Мишка от такого выверта, живо напомнившего ему истеричные панегирики защитников всевозможных «борцов за свободу и права угнетенных» (они так же не дружили с логикой, когда с экранов и газетных страниц доказывали, что «несчастных» убийц женщин и детей вынудили к этому «жестокий гнет тоталитаризма» и «диктат Кремля»), аж опешил. Правда, ненадолго: до него дошло вдруг, и он едва не рассмеялся прямо в лицо дядюшке, потому что все заходы и настойчивые посылы Никифора стали совершено понятны. Про сделку, значит, купец забыл? Как же, забудет он!
Дядюшка-то наезжал на племянника с вполне определенной целью: внушив тому чувство вины, постараться выторговать скидку, а то и вообще получить «рецепт» в качестве компенсации!
– Так в убытки тебя похитители втравили, а не я. Или ты считаешь, что я твою мошну пуще долга своего перед князем Туровским должен беречь?! – вызверился в ответ Мишка, не на шутку разозлившись на родственника. – А тебе я предлагаю способ, коим ты такое положение себе же на пользу и обернешь. Князю в удовольствие и не противореча долгу и чести…

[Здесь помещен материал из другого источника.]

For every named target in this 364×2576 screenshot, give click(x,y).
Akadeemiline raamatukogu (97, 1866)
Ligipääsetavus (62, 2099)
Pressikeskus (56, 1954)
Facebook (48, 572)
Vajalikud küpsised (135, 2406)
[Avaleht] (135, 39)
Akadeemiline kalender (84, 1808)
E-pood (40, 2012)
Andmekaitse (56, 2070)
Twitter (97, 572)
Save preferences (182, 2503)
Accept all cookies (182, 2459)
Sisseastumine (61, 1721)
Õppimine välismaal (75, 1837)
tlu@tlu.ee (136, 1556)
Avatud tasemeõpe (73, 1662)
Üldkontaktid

– Шустер ты, племяш, как я погляжу, – прищурился Никифор, мгновенно растеряв обличительный пафос и переходя на деловой тон. – Откуда я тебе столько возьму-то? Да и где это видано – не поглядев товара, за него платить? Ну, гривен пятьдесят я бы, может, и дал – и то только чтобы тебя от скуки послушать.
– Грамоту пиши, а расплатишься в Турове. А про пятьдесят гривен… – осклабился Мишка. – Ты никому не проговорись случаем, что такое мне предлагал. За жизнь князя меньше четырех сотен невместно!
– Вот с князя тогда и спрашивал бы…
– Так ты же сам только что говорил, что не по рылу мне крыльцо – с князем про выкуп даже и заикаться!
– Вот и не заикайся!
– Так я не про выкуп, а про то, что научу тебя, как князю полезным оказаться. Ты же сам мне говорил про ключик золотой, что любые двери отмыкает! А коли те двери по волшебному слову сами раскроются?
– Ишь ты, как повернул мудрено! То за жизнь князя, то за волшебное слово… Что же тогда, как в прошлый раз, за десятину не сговариваешься?
– Но-но! За пятину у нас договор… – напомнил Мишка. – А мне сейчас нужно убытки покрывать, так что тебе же дешевле обойдется.
– Ну да, дешевле! Кто тебя продешевить вынудит – остальных и вовсе без портов оставит. Сто – и то потому только, что ты мне племяш! – Никифор уже не злился и не обличал, а работал – торговался.
Ничего другого Мишка от него и не ожидал, а потому и цену сразу заломил с учетом того, что в процессе торга придется скинуть. Так и вышло – сошлись на трех сотнях и ударили по рукам. Никифор, ворча и сетуя, что слову родича и делового партнера надобно верить, все-таки составил грамоту – за неимением под рукой гербовой, то есть пергамента, как и в прошлый раз, на бересте. То, что дядюшка неспроста согласился с совершенно грабительскими расценками на спасение князей, молодой сотник, воодушевленный успехом торга, сообразил гораздо позднее.
Идея же состояла в следующем: хотя не то что Мишке, но и даже Корнею невместно получать выкуп с князя – да еще со своего, пусть и пребывающего ныне в статусе пленника, но, тем не менее, спасение его жизни и освобождение детей и княгини чего-то да стоило. И тут боярич с князем оба оказывались перед некоторым парадоксальным противоречием не противоречащих друг другу интересов: и Всеволоду невместно не отблагодарить и остаться в долгу перед сопляком, и Мишке никак нельзя с него получать, а тем паче потребовать – хотя не принять награду, будь она предложена, и таким образом оставлять князя должником тоже чревато. Просто опасно – хотя бы потому, что такие долги обычно дольше помнят одалживающиеся, чем одалживающие. И уж во всяком случае – не прощают.